» **Data extract**:
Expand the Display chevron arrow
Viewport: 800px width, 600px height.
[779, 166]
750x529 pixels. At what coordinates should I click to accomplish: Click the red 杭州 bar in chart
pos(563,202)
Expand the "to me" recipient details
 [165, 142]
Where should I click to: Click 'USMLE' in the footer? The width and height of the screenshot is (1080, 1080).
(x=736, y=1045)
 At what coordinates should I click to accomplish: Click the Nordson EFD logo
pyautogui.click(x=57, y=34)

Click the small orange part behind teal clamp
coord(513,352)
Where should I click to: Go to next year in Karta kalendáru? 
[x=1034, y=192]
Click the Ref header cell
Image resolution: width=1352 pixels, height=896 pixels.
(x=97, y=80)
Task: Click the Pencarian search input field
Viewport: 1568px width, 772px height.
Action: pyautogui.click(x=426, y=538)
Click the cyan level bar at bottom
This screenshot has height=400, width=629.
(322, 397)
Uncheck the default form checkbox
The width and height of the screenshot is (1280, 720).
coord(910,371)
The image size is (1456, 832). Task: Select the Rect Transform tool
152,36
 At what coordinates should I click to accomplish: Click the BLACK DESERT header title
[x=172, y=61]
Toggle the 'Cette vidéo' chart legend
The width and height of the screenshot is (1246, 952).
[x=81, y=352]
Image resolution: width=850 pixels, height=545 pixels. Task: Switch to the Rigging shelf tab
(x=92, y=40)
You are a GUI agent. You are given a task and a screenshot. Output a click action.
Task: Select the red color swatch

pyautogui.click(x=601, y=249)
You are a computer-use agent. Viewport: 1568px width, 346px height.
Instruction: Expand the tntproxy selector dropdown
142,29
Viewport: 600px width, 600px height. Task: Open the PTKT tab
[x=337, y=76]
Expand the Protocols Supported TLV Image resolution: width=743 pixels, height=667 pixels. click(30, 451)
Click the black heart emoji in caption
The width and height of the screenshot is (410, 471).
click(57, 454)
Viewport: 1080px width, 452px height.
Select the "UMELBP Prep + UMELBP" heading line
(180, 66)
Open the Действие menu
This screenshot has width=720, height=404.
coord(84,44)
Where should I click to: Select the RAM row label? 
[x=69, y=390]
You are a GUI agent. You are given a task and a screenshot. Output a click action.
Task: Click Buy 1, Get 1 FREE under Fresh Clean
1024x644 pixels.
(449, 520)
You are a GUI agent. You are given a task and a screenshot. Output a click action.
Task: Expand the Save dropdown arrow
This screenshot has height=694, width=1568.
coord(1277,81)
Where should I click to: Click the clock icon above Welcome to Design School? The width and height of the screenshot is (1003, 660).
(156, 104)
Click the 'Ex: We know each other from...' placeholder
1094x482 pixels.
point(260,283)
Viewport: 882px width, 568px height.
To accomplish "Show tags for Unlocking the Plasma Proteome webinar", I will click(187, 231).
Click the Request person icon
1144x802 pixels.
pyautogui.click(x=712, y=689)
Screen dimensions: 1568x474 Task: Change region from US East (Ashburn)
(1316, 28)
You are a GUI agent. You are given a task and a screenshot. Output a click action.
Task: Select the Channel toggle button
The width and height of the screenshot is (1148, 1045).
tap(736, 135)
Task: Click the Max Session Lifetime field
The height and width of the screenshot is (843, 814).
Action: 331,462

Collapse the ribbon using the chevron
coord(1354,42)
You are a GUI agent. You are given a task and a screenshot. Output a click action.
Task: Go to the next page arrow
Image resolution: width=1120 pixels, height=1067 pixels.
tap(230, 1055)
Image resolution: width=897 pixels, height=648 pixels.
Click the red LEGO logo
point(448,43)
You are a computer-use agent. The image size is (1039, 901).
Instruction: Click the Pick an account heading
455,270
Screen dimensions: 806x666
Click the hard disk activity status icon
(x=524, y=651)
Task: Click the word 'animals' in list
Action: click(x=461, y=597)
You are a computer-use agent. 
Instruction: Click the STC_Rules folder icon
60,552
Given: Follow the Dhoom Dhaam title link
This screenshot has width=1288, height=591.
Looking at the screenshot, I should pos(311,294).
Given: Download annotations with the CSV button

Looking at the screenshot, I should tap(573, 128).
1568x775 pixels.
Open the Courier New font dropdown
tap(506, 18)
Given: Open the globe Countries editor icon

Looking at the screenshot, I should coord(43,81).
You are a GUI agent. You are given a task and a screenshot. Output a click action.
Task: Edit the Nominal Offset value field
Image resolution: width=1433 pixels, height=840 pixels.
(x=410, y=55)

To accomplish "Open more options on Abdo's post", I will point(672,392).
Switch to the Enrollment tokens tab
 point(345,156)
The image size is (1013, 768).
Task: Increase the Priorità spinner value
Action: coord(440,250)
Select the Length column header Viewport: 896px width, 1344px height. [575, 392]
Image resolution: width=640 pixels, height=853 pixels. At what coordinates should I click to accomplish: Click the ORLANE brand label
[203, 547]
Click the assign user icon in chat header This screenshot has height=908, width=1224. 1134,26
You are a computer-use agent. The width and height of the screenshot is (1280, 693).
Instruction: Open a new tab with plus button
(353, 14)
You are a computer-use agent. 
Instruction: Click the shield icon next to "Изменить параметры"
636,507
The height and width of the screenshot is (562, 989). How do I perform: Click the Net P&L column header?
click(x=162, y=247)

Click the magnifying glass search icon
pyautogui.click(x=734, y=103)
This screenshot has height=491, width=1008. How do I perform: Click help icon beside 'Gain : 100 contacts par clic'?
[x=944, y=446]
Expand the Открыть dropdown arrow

» **Work instruction**: Among the lines of the records, copy out each one that contains the word "arrow".

» **Task result**:
Expand the Display chevron arrow
Task: Expand the Save dropdown arrow
Task: Go to the next page arrow
Expand the Открыть dropdown arrow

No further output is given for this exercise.